What is required: Whenever a line in the entries includes the word "post", copy that line out.
::: Data supplied :::
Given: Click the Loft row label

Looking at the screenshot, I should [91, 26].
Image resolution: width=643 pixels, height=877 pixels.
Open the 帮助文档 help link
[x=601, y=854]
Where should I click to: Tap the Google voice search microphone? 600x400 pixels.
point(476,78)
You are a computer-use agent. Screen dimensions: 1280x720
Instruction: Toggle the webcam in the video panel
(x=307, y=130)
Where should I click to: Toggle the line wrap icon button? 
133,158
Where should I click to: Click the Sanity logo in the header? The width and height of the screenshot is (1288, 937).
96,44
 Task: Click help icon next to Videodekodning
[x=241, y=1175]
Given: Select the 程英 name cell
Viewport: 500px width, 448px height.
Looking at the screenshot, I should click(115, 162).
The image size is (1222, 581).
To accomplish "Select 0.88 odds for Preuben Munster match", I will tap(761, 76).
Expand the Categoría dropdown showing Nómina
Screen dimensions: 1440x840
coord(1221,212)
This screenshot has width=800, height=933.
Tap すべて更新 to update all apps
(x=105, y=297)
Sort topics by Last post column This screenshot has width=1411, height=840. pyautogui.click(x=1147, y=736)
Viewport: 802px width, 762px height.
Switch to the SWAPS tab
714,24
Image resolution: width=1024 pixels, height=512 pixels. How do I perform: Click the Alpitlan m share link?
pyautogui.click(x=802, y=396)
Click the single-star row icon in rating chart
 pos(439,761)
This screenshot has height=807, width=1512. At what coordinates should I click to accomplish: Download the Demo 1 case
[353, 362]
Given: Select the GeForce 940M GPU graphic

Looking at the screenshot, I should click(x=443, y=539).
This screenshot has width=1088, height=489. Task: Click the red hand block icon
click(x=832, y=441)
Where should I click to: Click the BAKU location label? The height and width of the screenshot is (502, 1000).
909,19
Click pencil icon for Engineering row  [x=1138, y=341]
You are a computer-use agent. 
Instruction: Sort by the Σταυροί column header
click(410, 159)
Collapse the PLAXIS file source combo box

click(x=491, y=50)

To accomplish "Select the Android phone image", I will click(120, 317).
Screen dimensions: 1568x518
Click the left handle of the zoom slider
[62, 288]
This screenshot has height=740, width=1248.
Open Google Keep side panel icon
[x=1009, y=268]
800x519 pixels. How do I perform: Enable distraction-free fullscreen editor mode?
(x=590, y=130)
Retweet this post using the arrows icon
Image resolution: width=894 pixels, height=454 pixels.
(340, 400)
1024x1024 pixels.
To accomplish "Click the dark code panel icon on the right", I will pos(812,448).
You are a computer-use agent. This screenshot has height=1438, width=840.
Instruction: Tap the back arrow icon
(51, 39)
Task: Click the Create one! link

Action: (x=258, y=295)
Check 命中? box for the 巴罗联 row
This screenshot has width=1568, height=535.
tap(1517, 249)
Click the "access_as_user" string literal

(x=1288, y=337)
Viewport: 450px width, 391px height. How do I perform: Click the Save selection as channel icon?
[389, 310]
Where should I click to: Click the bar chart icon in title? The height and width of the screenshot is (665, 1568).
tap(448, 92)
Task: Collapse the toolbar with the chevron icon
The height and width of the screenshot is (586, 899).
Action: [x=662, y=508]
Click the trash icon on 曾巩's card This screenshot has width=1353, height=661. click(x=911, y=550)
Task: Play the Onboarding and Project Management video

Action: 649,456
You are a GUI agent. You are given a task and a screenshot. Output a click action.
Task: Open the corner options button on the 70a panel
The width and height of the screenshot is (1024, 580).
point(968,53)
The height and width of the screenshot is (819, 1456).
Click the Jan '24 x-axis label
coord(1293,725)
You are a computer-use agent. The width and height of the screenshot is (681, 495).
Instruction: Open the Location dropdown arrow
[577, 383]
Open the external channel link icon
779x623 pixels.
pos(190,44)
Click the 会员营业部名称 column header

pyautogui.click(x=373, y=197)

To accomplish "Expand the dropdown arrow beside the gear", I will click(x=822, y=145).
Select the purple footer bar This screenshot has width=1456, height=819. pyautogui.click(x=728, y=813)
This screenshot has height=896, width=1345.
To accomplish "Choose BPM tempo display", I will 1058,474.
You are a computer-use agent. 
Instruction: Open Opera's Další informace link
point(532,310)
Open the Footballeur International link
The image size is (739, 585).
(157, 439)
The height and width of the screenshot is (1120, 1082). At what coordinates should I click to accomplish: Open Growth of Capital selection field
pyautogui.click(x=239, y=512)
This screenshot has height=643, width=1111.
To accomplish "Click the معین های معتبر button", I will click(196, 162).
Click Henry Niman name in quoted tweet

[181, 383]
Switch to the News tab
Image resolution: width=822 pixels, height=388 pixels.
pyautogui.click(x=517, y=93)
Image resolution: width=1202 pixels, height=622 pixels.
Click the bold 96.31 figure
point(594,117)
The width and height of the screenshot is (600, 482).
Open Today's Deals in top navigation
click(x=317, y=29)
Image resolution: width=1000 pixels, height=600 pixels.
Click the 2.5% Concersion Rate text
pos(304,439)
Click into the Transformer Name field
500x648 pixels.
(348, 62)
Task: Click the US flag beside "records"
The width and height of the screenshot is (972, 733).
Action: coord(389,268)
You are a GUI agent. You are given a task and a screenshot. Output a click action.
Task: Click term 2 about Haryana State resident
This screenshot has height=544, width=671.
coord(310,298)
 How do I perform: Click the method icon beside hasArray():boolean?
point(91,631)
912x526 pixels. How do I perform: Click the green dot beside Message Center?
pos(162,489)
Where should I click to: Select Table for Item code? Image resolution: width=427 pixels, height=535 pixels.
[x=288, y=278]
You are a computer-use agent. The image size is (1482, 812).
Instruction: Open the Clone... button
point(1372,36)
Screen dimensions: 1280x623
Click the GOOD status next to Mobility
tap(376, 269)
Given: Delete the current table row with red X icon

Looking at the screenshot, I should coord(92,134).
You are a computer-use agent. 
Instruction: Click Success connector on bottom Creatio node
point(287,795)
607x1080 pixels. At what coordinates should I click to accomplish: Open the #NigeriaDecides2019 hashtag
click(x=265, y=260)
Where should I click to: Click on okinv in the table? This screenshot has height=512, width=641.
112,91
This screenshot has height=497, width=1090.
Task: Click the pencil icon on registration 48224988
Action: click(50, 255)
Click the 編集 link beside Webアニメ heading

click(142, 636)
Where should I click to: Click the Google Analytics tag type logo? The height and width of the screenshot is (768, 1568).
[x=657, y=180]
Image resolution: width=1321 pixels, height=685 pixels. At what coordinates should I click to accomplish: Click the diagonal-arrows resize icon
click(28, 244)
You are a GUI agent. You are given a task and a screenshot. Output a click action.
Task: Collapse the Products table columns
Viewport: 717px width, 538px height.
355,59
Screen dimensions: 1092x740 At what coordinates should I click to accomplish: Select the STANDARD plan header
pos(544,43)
:::
Task response:
Sort topics by Last post column This screenshot has width=1411, height=840. pyautogui.click(x=1147, y=736)
Retweet this post using the arrows icon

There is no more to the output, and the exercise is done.